Skip to content

Portal | Level: L2: Operations | Topics: Platform Engineering, Kubernetes Core, CI/CD | Domain: DevOps & Tooling

Platform Engineering Patterns - Primer

Why This Matters

Platform engineering is the discipline of building and maintaining internal platforms that make developers self-sufficient. Instead of every team reinventing deployment pipelines, observability stacks, and infrastructure provisioning, a platform team builds standardized, self-service tooling. The result: developers ship faster, operations teams aren't bottlenecks, and infrastructure stays consistent.

This is where deep ops experience meets developer productivity. Platform engineers aren't writing application code — they're building the systems that make application code reliably deployable.

Timeline: Platform engineering as a discipline emerged around 2020-2022, though the practices are older. Gartner named it a Top 10 Strategic Technology Trend for 2023. The term crystallized the shift from "DevOps as a culture" to "DevOps as a product" — instead of asking every developer to be an ops expert, build a platform team that provides ops capabilities as self-service products. The Platform Engineering community (platformengineering.org) launched in 2022 and grew rapidly.

Core Concepts

What a Platform Is (and Isn't)

A platform is not a set of mandates or tickets. It's a product — with users (developers), features (self-service capabilities), and quality standards (reliability, UX).

WITHOUT a platform:
  Developer → files Jira ticket → Ops engineer provisions infra → 3-5 days later → Developer deploys

WITH a platform:
  Developer → runs CLI/clicks UI → infrastructure provisioned in minutes → deploys via GitOps

The Platform Stack

┌──────────────────────────────────────────────────┐
│              Developer Experience                 │
│   (CLI tools, web portal, docs, templates)       │
├──────────────────────────────────────────────────┤
│              Platform Services                    │
│   (CI/CD, secrets, DNS, certs, databases)        │
├──────────────────────────────────────────────────┤
│           Infrastructure Orchestration            │
│   (Kubernetes, Terraform, service mesh)          │
├──────────────────────────────────────────────────┤
│              Infrastructure                       │
│   (Cloud providers, bare metal, networking)      │
└──────────────────────────────────────────────────┘

Each layer abstracts the complexity below it. Developers interact with the top layer. Platform engineers build and maintain all layers.

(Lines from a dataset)

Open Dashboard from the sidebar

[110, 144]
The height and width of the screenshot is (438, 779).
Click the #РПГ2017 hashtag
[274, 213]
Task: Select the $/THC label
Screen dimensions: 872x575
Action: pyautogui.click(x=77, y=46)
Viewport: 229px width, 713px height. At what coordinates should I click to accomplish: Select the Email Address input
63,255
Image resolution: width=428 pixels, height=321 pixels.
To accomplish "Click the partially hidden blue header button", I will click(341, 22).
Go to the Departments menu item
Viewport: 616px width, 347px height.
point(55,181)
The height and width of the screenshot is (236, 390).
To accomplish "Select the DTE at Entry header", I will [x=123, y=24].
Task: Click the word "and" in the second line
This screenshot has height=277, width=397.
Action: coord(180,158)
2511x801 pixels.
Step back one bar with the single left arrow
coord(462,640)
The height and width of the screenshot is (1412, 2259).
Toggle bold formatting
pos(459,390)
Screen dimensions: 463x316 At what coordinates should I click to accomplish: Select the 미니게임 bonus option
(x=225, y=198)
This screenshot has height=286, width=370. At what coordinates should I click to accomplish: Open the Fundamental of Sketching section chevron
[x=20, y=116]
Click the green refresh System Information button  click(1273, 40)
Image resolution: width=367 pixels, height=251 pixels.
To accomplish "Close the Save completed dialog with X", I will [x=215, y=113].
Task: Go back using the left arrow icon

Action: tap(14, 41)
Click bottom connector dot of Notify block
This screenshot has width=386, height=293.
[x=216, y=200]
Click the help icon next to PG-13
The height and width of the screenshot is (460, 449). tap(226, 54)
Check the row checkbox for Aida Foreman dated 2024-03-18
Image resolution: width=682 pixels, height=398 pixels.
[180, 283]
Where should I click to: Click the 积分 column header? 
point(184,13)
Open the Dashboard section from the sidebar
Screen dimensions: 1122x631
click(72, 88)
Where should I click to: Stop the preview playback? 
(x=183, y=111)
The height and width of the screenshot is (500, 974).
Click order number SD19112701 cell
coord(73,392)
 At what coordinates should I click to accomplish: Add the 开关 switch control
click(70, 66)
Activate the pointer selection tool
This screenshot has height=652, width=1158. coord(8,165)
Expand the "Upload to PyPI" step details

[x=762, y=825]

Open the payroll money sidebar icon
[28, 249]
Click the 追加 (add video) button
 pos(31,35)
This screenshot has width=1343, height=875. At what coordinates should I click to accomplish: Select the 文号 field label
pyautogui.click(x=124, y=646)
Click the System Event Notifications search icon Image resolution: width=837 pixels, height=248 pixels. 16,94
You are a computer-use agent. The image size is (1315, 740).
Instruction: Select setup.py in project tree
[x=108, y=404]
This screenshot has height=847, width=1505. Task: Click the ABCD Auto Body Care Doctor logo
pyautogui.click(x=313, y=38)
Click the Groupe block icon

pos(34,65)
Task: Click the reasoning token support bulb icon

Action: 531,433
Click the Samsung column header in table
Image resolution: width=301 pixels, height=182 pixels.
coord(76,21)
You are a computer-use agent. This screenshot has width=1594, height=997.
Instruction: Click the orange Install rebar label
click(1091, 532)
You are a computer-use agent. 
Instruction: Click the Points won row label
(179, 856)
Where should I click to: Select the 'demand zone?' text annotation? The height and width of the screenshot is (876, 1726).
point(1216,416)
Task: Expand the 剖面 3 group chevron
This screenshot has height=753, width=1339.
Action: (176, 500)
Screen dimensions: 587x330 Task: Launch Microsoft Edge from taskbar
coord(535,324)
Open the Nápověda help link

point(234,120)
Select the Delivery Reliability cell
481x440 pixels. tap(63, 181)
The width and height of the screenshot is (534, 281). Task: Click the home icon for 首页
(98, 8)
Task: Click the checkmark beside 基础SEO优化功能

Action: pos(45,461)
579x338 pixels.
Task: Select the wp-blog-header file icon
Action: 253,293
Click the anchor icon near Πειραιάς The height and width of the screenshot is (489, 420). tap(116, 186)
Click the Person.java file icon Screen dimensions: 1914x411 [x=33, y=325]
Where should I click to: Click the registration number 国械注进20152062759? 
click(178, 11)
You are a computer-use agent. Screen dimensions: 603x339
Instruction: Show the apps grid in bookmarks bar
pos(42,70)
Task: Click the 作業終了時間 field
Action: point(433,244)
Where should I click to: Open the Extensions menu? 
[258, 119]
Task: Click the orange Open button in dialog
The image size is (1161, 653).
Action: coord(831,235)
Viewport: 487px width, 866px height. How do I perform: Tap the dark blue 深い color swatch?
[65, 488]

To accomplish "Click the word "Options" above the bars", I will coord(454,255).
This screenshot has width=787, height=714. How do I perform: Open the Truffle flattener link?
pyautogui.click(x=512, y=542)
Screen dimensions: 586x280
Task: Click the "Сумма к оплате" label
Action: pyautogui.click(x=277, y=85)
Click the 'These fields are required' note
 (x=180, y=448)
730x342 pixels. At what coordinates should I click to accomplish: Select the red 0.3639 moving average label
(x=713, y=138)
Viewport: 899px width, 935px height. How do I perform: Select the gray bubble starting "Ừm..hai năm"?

• [Direction]: In the platform engineering primer, for which year did Gartner name platform engineering a Top 10 Strategic Technology Trend? Please answer in one sentence.

• [Answer to the task]: Gartner named platform engineering a Top 10 Strategic Technology Trend for 2023.